Are you the same person when you are alone as when you are around others… when you know others are watching you… or when no one is watching?

That is a crucial question to ask oneself and those closest to you. Do you know the person sleeping beside you? Do you know the person with whom you share a child? Do you know that person you believed you could trust forever?

In lieu of an analysis, I am going to approach this from a place of forgiveness.

To forgive someone means you may have to repeat the very act of forgiveness over and over throughout the years of your life. This is not a casual thing, as the devil is near.
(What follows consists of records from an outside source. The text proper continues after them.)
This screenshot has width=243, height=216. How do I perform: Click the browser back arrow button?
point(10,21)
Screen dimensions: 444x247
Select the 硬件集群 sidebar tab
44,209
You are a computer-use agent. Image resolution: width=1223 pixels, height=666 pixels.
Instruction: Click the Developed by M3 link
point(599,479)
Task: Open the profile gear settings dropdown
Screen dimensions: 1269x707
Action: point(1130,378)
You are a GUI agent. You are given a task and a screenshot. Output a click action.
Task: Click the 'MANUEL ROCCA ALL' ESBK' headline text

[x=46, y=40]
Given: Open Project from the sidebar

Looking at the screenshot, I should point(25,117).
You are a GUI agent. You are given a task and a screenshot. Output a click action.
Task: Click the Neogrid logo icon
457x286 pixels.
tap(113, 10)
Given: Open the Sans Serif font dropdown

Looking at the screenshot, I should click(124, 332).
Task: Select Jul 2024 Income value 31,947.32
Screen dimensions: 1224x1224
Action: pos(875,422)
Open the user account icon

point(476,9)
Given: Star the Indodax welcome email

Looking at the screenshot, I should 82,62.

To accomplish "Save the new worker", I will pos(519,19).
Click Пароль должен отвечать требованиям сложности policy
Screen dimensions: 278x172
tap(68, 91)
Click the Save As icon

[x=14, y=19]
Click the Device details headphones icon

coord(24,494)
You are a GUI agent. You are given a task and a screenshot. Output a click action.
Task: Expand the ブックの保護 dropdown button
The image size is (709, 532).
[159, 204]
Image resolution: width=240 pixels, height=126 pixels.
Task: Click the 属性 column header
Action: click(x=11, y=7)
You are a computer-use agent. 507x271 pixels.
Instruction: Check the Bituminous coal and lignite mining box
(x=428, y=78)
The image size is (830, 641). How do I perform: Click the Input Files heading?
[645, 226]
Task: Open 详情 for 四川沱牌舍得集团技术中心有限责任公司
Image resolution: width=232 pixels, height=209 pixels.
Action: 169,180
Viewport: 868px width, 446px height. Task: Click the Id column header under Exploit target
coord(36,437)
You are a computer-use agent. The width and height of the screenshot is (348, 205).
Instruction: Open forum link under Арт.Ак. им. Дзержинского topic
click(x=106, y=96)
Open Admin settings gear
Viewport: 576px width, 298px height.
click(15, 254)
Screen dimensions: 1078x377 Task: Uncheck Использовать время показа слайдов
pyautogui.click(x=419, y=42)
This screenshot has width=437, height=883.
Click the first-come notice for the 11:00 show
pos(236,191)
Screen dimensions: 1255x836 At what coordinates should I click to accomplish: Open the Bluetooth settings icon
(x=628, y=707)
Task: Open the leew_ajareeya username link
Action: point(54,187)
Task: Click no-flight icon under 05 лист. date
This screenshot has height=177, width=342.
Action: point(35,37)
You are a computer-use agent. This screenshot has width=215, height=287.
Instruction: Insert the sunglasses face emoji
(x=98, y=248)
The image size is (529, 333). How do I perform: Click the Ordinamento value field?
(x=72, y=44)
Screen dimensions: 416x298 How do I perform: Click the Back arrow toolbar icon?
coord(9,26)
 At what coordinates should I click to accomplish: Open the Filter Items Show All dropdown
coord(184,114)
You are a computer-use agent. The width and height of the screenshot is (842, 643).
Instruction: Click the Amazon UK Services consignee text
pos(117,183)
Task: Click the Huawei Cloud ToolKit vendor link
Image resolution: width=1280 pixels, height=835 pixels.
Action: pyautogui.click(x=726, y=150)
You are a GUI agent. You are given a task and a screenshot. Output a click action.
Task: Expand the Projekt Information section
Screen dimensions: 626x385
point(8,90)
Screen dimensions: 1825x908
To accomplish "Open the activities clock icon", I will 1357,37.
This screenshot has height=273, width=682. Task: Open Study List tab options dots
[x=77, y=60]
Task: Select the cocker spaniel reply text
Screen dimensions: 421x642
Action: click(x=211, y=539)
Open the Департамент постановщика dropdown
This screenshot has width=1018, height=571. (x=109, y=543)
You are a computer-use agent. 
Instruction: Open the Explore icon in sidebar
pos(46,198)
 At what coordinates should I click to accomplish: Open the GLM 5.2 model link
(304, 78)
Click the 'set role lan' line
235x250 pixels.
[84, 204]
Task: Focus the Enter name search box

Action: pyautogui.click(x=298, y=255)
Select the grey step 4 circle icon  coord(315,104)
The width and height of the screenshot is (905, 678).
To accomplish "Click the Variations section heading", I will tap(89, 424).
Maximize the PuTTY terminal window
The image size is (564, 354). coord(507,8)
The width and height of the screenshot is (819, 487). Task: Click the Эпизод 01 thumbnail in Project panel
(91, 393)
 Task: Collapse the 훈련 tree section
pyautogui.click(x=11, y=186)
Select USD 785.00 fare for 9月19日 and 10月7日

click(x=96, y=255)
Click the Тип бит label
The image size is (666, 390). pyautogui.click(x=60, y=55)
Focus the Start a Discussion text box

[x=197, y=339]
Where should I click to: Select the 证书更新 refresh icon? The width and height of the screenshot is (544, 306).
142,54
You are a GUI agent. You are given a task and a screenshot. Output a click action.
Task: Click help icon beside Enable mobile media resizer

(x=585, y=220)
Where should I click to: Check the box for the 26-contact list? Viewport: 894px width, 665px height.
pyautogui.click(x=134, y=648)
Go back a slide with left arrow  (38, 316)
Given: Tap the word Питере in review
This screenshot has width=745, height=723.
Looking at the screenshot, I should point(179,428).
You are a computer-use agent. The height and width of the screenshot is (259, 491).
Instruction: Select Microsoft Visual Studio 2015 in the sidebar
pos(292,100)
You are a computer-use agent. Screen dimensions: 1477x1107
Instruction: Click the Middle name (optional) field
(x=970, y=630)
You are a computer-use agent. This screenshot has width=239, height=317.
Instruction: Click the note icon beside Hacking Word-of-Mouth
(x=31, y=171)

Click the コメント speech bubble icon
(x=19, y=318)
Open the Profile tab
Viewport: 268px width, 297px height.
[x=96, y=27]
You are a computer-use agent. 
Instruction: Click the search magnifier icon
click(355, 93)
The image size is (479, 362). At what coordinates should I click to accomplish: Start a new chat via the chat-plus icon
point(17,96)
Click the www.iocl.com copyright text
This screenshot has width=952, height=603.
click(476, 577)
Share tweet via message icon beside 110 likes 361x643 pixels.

The devil, the evil one, wants you to hold grudges against the person who hurt you, wants you to lash out and hurt them back, or to plot against them. That would be an equally evil act! The devil wants you to replay the injustice of abuse in your mind until you are ready to take action against them yourself! It is an easy thing to slip into the hands of the devil. First of all, you have to recognize him; remember, all good comes from God. Plotting to hurt someone does not come from God; that thought and action is centered in evil, not in goodness.

Forgiveness is necessary in this life of unfairness. We forgive because we need to stop the anger, we need to stop hurting ourselves by ruminating, and we need to forgive because God forgave us for our sins against others.

We've all heard of or know someone who, instead of getting therapy, acts out their rage and aggression on others, and that can have a devastating outcome on those who are targeted. If someone makes you feel uncomfortable even though you don’t understand why, when someone is physically volatile, get away from them; if someone is verbally violent towards you or others, RUN!

Trust your instincts and don’t make excuses or close your eyes to this matter. Be true to God first and true to yourself.

In His hands we live, shalom–shalom.